Kesuksesan Mjallby AIF jelas jadi kabar yang disambut baik penggemar sepak bola seantero dunia. Kisah mereka diliput banyak media besar. Strategi manajemen dan taktik mereka di lapangan dikupas habis, karier pemain dan pelatih mereka mungkin bakal meroket. Pertanyaannya, apakah mereka bisa jadi seperti Trabzonspor, Bayer Leverkusen, dan Krasnodar yang relatif konsisten atau justru mengekor nasib malang Leicester City?
Pada fase ini, mari berkenalan dengan istilah one hit wonder. Terma ini pertama kali muncul dari industri hiburan, merujuk kepada single milik musisi yang hits dalam periode tertentu, tetapi tak berhasil membuat musisi itu punya karier yang langgeng. Ini seperti Gotye yang hilang dari peredaran setelah merilis “Somebody I Used To Know” atau MAGIC! yang lenyap setelah lagu “Rude” tren pada masanya.

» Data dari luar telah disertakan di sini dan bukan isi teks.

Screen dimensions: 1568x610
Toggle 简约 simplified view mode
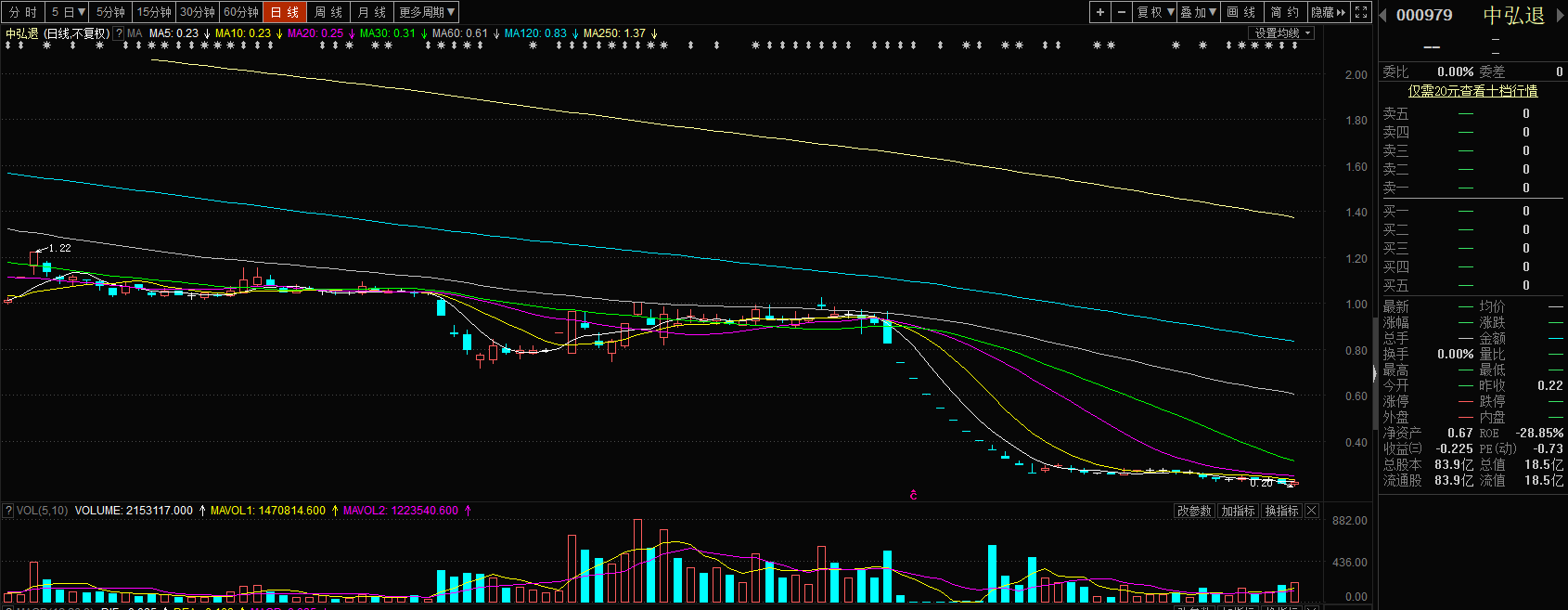1284,12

Dalam manajemen, one hit wonder didefinisikan Derler dkk dalam jurnal berjudul "Underdogs and One-Hit Wonders: When Is Overcoming Adversity Impressive?" sebagai kegagalan setelah meraih kesuksesan. Ini definisi yang pas untuk Leicester City yang mengalami fluktuasi performa dan akhirnya terelegasi ke liga kasta kedua pada 2023 setelah merebut gelar juara EPL pada 2016. Mereka sempat kembali ke EPL pada 2024/2025, tetapi akhirnya terpental lagi ke EFL Championship 2025/2026.
Ada beberapa faktor yang bikin Leicester City bernasib buruk. Salah satunya kesalahan kalkulasi keuangan yang bikin diet transaksi pemain mereka berubah jadi bencana. Lantas, bagaimana dengan Mjallby AIF? Seperti Leicester, Mjallby AIF juga bukan tipe tim yang suka melakukan transaksi pemain secara ugal-ugalan alias cenderung mempertahankan pemain dalam waktu lama.
Di tengah sistem persaingan kapitalis seperti saat ini, kecenderungan hemat anggaran itu terbukti jadi senjata makan tuan buat Leicester City. Namun, membandingkan dua tim ini secara langsung juga bukan hal bijak. Itu mengingat Mjallby AIF berlaga di Allveskan Swedia yang regulasi keuangannya lebih konservatif ketimbang EPL.